Legislators have corrected other problematic aspects of the proposed criminal code before the Senate, abolishing the death penalty and making torture, genocide, war crimes, and crimes against humanity punishable offenses. However, they have so far not amended a provision that would impose penalties of up to two years in prison for consensual homosexual conduct. Human Rights Watch said the provision would violate the African Charter on Human and People's Rights and the International Covenant on Civil and Political Rights (ICCPR), to which Burundi is a party. The revised draft is scheduled for a vote in plenary session of the Senate on February 17, 2009.

"We are deeply discouraged that the Senate is on the verge of passing a provision that violates basic human rights," said Scott Long, director of the Lesbian, Gay, Bisexual and Transgender Rights Program at Human Rights Watch. "Senators should not yield to pressure to enshrine injustice into law."

The new criminal code was drafted over a period of nearly two years, with the assistance of Burundian and international legal experts, after elections in 2005 restored a democratic system in Burundi and required the revision of legal texts. However, in October 2008, at the end of the discussion on the bill, the Human Rights and Justice Commission in the National Assembly inserted a provision criminalizing "anyone who engages in sexual relations with a person of the same sex." The provision would be the first so-called "sodomy law" in the country's history.

The bill was hurriedly approved by the National Assembly on November 22, with virtually no time for members of parliament to debate the provision.

At that time, Human Rights Watch, other national and international human rights organizations, Burundian public health officials, the Burundian Catholic Church, diplomatic missions, and others called upon the Senate to amend the bill.
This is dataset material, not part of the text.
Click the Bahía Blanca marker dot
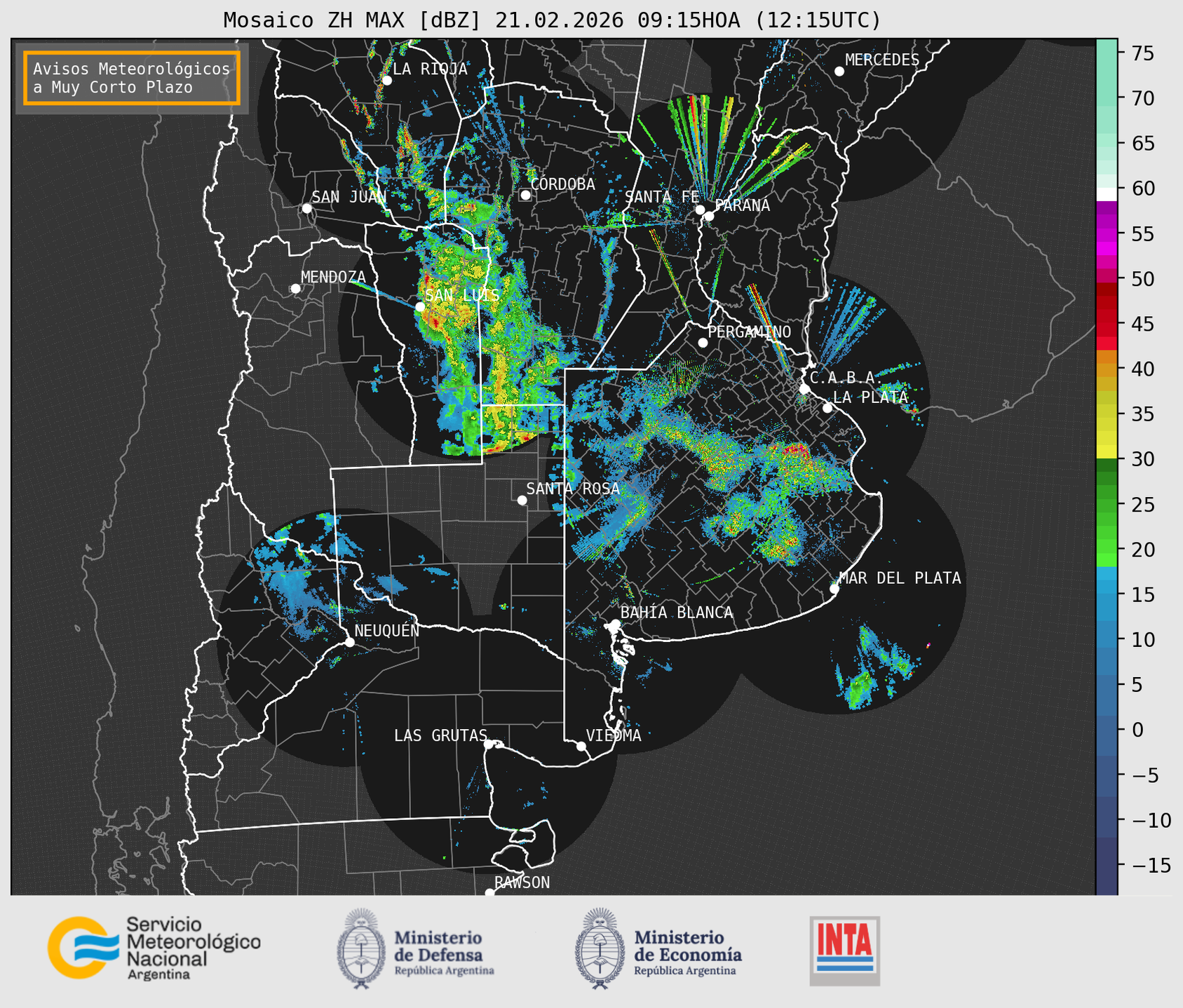 click(615, 624)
On February 6, the Senate Justice Commission completed a series of amendments to the National Assembly version, but it did not amend the provision on homosexuality. A number of senators told Human Rights Watch that they were personally opposed to the provision, but were wavering under pressure from certain political figures and religious groups.

To submit to such pressure would be to sideline Burundians' basic human rights as well as the country's treaty obligations. According to the United Nations Human Rights Committee's 1994 ruling in the case Toonen v. Australia, laws criminalizing consensual homosexual conduct between adults violate the right to privacy as protected by the ICCPR. Both the ICCPR and the African Charter on Human and People's Rights prohibit discrimination on the grounds of "any status" (Article 26 of the ICCPR, Article 2 of the ACHPR).
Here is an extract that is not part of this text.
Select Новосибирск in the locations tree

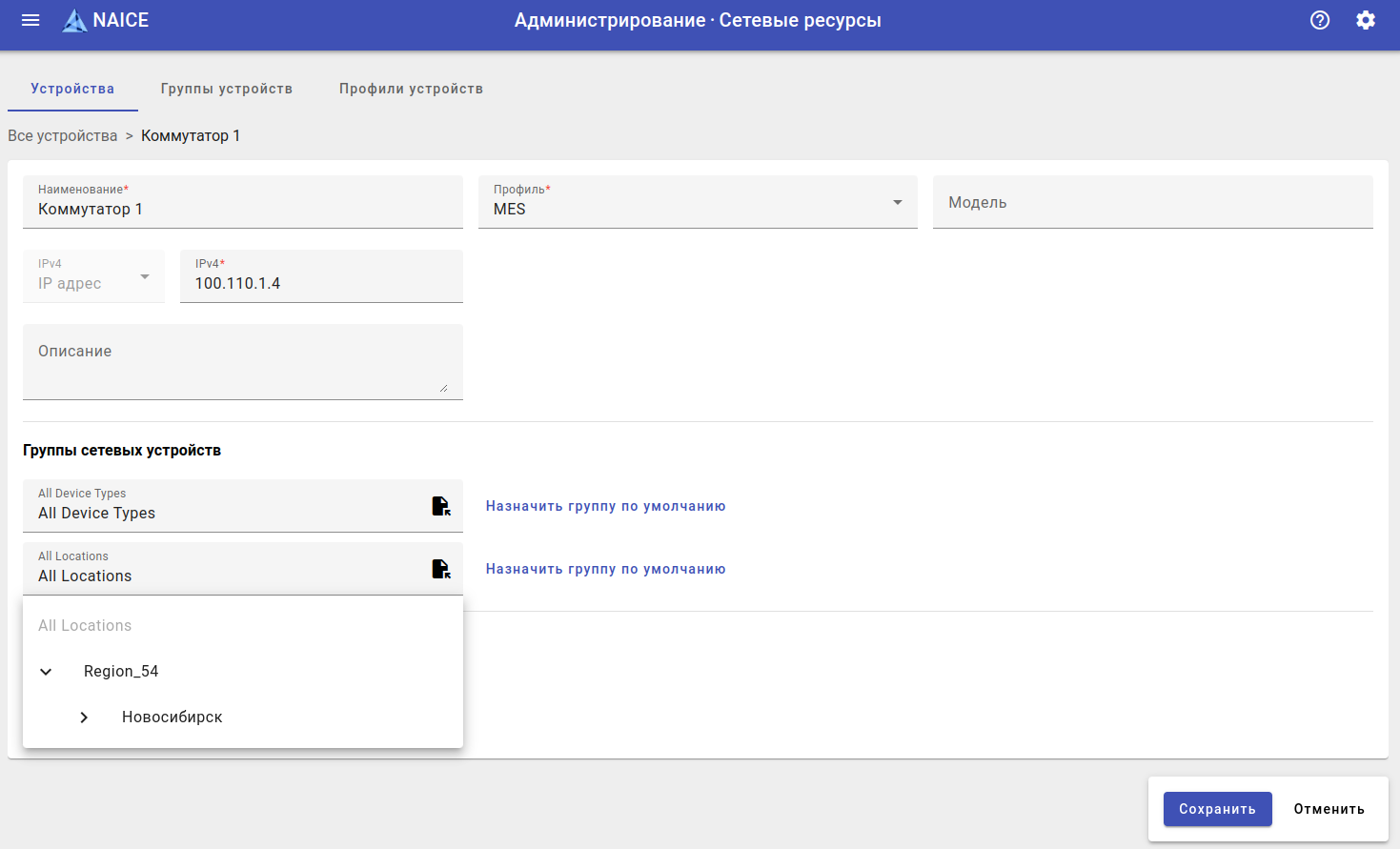click(172, 718)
Burundi's own Constitution guarantees the right to privacy (Article 28) and the right to be free from discrimination (Article 17). Under Article 19, rights protected by the international conventions to which Burundi is a party, including the ICCPR,   are integrated into Burundian law and recognized as "fundamental."

In addition, the United Nations Working Group on Arbitrary Detention has held that arrests for consensual homosexual conduct are, by definition, human rights violations.

If the Senate passes the law, the president can challenge it by demanding a second reading or submitting it to the Constitutional Court for evaluation.

"The criminal code should be a vehicle for protecting the vulnerable, not entrenching prejudice," said Long. "The Senate and the president must carry out their duties to ensure that Burundian law is consistent with the country's treaty obligations and does not violate fundamental human rights."